What became apparent over years of making paints is that every cobalt pigment mixed nicely with any other cobalt pigment. Unlike so many combinations, the mixes never became muddy or dull. Of interest to artists is the wide range available of cobalt colors.

Cobalt produces the most diverse range of pigments currently available in artists' paints: its colors range from cobalt violet through several shades of cobalt blue, two shades of cobalt turquoise, several varieties of cobalt green, cobalt yellow and even a grayish cobalt black. Cobalt pigments tend to be semitransparent, moderately saturated, and very permanent.

All reflect a noticeable amount of light from the red spectrum making for warm yellows, violets and blues, but rather dull greens and turquoises; the greenish compounds with chromium become steadily duller and more opaque as the proportion of chromium is increased.

That dullness is not a bad thing. Indeed, it’s quite useful on the palette, not overpowering mixes as the Pthalocyanine colors do.
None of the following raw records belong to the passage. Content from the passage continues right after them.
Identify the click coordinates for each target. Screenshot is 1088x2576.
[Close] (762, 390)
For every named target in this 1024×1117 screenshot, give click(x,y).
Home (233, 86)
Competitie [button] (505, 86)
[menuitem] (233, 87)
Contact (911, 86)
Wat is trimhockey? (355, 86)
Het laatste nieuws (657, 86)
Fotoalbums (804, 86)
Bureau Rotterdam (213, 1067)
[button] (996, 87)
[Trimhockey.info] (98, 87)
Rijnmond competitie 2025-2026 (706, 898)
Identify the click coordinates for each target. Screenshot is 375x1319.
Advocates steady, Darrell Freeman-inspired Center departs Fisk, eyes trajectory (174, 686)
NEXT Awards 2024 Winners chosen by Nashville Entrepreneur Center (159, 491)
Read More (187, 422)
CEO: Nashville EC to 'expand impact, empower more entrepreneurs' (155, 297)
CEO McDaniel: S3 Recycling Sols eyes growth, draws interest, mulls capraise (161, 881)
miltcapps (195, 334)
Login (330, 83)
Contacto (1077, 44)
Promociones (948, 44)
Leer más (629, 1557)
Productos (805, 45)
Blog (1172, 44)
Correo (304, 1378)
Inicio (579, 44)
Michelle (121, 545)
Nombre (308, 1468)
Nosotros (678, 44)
While the mixtures among the Cobalt family are very useful, what we found is these paints are at their best when used with other colors outside the Cobalt family. Any mixture of Cobalt Turquoise, Cobalt Violet (Red Shade) and Cadmium Orange Light produces unusually vibrant mixes. Chromium Green Deep and Zinc White produce a tint that can be used in some sections of a sky and definitely in depicting water, trees and most landscape elements.

As with Zinc White being the mixing white, the Cobalt family of colors can be the mixing colors. You won’t go wrong with them.